Rows on where targets appear:
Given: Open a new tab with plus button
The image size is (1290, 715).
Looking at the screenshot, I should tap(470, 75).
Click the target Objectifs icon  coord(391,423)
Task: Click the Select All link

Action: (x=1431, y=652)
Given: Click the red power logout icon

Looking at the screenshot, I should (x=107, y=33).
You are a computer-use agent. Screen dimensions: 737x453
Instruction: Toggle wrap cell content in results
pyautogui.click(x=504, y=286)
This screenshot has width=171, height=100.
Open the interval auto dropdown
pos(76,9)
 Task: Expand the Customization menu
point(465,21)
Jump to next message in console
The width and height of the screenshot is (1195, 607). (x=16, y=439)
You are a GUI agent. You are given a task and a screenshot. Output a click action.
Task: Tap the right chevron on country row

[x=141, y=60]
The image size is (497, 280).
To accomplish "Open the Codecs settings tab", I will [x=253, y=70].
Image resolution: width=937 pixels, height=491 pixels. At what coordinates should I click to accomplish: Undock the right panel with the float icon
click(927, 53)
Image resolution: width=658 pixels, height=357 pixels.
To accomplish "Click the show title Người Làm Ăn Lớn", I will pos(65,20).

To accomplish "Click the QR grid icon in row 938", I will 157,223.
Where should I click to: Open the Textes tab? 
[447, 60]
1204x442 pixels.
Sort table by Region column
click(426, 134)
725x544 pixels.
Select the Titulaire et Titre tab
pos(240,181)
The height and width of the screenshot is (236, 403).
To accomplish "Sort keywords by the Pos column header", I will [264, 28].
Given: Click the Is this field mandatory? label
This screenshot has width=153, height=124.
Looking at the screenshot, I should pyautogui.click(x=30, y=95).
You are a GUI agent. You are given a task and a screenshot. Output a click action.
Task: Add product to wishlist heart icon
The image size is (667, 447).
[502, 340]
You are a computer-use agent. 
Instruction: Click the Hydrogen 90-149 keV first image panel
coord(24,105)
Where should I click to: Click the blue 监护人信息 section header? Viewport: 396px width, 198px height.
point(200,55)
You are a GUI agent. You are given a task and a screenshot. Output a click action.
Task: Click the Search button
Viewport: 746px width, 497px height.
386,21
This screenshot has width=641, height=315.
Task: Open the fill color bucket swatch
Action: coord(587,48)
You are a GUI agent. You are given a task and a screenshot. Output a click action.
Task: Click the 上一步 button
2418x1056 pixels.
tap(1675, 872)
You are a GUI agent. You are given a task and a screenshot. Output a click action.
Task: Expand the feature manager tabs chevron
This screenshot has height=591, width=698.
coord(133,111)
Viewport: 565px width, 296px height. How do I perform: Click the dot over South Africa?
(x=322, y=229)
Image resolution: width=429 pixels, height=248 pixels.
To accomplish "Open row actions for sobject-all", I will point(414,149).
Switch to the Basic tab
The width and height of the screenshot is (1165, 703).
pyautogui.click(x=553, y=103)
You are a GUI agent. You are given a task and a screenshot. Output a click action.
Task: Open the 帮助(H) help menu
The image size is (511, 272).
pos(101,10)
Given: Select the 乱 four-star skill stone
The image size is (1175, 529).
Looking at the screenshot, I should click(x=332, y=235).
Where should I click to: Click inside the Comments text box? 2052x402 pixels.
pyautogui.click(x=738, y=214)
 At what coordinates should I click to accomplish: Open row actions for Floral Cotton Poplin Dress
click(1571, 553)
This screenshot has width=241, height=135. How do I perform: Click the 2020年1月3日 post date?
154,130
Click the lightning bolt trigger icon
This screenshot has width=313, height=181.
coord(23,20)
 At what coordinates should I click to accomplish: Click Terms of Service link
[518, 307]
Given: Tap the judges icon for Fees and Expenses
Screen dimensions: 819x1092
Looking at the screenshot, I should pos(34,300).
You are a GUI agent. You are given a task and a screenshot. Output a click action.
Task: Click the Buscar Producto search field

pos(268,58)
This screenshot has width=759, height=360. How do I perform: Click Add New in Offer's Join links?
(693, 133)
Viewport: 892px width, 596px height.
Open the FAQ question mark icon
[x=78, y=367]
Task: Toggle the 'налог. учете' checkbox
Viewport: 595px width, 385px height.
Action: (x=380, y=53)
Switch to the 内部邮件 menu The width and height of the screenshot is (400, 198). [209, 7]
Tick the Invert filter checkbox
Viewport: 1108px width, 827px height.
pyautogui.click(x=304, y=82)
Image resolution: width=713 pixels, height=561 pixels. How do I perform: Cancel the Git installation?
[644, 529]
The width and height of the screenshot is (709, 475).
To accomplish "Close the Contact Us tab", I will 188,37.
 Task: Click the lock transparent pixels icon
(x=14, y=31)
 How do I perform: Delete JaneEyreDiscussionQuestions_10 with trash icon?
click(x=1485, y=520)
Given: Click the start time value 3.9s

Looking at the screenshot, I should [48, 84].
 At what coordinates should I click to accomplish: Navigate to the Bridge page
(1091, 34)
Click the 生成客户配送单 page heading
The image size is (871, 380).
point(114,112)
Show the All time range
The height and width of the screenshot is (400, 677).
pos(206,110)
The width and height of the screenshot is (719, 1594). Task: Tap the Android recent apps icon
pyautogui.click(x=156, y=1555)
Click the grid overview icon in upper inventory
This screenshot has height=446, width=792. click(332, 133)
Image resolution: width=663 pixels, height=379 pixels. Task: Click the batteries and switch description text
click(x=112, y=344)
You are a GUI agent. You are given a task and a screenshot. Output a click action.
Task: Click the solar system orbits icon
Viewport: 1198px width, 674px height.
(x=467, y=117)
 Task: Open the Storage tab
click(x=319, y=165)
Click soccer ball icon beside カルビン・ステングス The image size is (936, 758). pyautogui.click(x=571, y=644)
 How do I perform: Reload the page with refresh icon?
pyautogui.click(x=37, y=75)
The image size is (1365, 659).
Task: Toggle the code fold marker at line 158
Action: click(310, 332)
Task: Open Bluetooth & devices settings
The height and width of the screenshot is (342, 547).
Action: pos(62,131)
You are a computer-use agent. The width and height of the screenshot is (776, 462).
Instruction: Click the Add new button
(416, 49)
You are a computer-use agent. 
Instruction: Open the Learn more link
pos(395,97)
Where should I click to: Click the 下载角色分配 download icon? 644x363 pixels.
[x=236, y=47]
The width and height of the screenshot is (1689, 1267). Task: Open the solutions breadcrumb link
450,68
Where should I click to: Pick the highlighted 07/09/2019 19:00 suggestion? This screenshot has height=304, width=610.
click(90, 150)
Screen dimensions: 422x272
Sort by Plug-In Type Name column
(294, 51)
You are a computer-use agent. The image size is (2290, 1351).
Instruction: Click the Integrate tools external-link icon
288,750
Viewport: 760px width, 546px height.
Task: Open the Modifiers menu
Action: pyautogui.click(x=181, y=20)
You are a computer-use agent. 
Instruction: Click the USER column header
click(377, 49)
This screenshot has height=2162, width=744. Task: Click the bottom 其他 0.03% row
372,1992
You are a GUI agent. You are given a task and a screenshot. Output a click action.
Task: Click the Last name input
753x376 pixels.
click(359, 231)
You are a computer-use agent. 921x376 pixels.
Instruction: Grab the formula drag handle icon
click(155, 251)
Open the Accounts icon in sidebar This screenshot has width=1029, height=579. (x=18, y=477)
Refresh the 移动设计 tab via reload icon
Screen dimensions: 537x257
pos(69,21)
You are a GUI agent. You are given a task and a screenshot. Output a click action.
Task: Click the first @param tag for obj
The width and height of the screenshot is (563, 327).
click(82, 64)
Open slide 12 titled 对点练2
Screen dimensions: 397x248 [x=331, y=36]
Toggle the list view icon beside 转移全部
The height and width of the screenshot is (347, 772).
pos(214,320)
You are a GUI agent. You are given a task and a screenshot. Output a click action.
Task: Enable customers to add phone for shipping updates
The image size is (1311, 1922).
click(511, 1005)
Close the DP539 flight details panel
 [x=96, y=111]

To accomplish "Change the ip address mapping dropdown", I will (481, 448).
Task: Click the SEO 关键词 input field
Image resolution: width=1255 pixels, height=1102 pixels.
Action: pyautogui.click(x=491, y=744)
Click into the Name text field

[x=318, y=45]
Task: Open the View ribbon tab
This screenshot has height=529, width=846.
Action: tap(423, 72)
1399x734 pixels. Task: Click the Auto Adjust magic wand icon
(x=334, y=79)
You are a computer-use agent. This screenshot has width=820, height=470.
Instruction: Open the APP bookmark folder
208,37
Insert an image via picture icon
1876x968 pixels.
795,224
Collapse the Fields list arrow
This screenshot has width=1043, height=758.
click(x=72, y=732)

◆ Requirements: Rewrite the stretch from the start of the records through the line containing "will [264, 28].", substituting "Country" for "Region" and keeping everything else as it is.

◆ The reply:
Given: Open a new tab with plus button
The image size is (1290, 715).
Looking at the screenshot, I should tap(470, 75).
Click the target Objectifs icon  coord(391,423)
Task: Click the Select All link

Action: (x=1431, y=652)
Given: Click the red power logout icon

Looking at the screenshot, I should (x=107, y=33).
You are a computer-use agent. Screen dimensions: 737x453
Instruction: Toggle wrap cell content in results
pyautogui.click(x=504, y=286)
This screenshot has width=171, height=100.
Open the interval auto dropdown
pos(76,9)
 Task: Expand the Customization menu
point(465,21)
Jump to next message in console
The width and height of the screenshot is (1195, 607). (x=16, y=439)
You are a GUI agent. You are given a task and a screenshot. Output a click action.
Task: Tap the right chevron on country row

[x=141, y=60]
The image size is (497, 280).
To accomplish "Open the Codecs settings tab", I will [x=253, y=70].
Image resolution: width=937 pixels, height=491 pixels. At what coordinates should I click to accomplish: Undock the right panel with the float icon
click(927, 53)
Image resolution: width=658 pixels, height=357 pixels.
To accomplish "Click the show title Người Làm Ăn Lớn", I will pos(65,20).

To accomplish "Click the QR grid icon in row 938", I will 157,223.
Where should I click to: Open the Textes tab? 
[447, 60]
1204x442 pixels.
Sort table by Country column
click(426, 134)
725x544 pixels.
Select the Titulaire et Titre tab
pos(240,181)
The height and width of the screenshot is (236, 403).
To accomplish "Sort keywords by the Pos column header", I will [264, 28].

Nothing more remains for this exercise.